_Document source:_
....
Après, les choses se sont enchaînées. Je suis évidemment arrivée en retard à la sandwicherie où je devais retrouver une amie (« Aaaaah, Gaby, je vois que tu ne t’es pas acheté une montre ces vacances-ci »).
Une anecdote en entraînant une autre, je n’ai pas vu le temps passer et je suis revenue au bureau vers 14h30, bien décidée à poursuivre ma journée telle qu’elle était prévue. Sereinement.
Mais c’était sans compter un client qui avait manifestement confondu 2 septembre à 2h et 9 septembre à 9h, et m’attendait donc sagement dans la salle d’attente (« Aaaaah, Maître, je vois qu’on est toujours aussi occupée ! » ; Oui, Michel, et toi tu es toujours aussi dyslexique). J’aurais pu (j’aurais dû ?) le remballer. Mais Michel paie ses provisions rubis sur ongle et je n’ai pas vraiment le luxe de me fâcher avec les clients qui paient. Qui plus est, Michel est fort gentil et tant qu’à aider les gens, je préfère le camp des gentils.
Ceci fait, on approchait dangereusement d’un milieu d’après-midi sans l’ombre d’un mail lu.
C’est plus ou moins à ce moment là que j’ai lâché prise. Il est écrit dans les astres que Maître Marsein est en retard, c’est tout. Il vient un moment où il ne sert plus à rien de lutter.
....
_Section des données:_
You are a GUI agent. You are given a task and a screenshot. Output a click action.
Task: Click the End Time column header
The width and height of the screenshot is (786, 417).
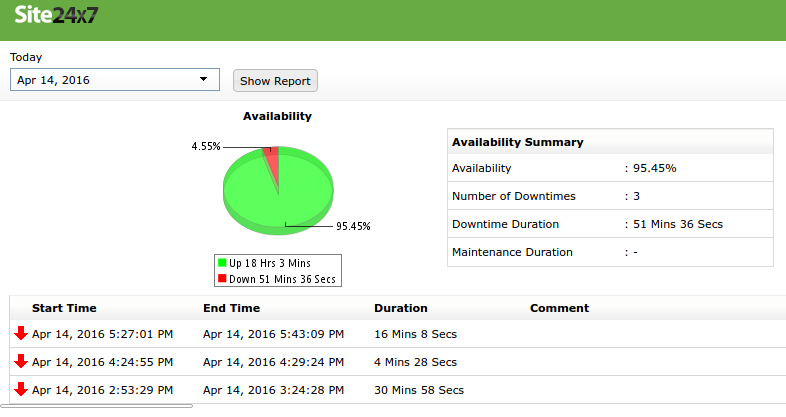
....
_Énoncé rédigé 1:_
Répondez aux questions suivantes sur le récit de la journée de Maître Marsein.
(a) Dans quel lieu le rendez-vous avec une amie était-il prévu ?
(b) Vers quelle heure a eu lieu le retour au bureau ?
(c) Avec quelle date et quelle heure Michel a-t-il confondu le 9 septembre à 9h ?
_Énoncé rédigé 2:_
Écrivez la suite du récit de la journée de Maître Marsein, en reprenant après sa dernière phrase.

_Réponse 1:_
(a) Dans une sandwicherie.
(b) Vers 14h30.
(c) Le 2 septembre à 2h.

_Réponse 2:_
J’ai déroulé 254 mails, dicté 24 minutes de réponses rapides, entassé 6 piles de dossiers que je ferai demain parce que demain sera une journée calme, dit aurevoir aux 2 courageux collaborateurs encore présents (je SAIS qu’ils attendent que je parte pour faire pareil. Pas de chance pour eux, je crois qu’ils avaient misé sur beaucoup plus tôt. MOI AUSSI !), filé aussi vite que mes talons le permettaient, fait un arrêt chez le primeur pour cuisiner des légumes frais pour ma petite famille (je n’allais quand même pas abandonner toute résolution le premier jour. Laissez m’en pour demain) et roulé à vitesse modérée jusque l’école (j’ai pris 8 PV sur les 6 derniers mois, je n’ai plus les moyens de rouler vite. De toutes façons, au point où j’en étais…).
C’est le cœur rongé par la culpabilité que j’ai poussé la porte de la garderie, où je m’attendais à trouver 3 enfants au bord des larmes, assis sur leurs chaises manteau attaché et cartable au dos, convaincus que leur mère les avait abandonnés et tellement soulagés de me trouver en vie qu’ils allaient courir vers moi et jurer d’être gentils jusqu’à la fin de leurs jours.
Je n’ai pas été déçue.
Ils étaient tellement absorbés par leur partie de Dobble qu’ils ne m’ont même pas entendue arriver. A leur décharge, la surveillante était en train de hurler « BOUUUUCHE ». Je me suis signalée d’un petit bonjour discret, accueilli d’un
« Haaaaan mais t’es déjà làààààààààà ?? Mais on s’amusait bien nous. On finit la partie, attends-nous dans la voiture ».
Maître Marsein, jamais là où on l’attend, toujours là où on ne l’attend pas !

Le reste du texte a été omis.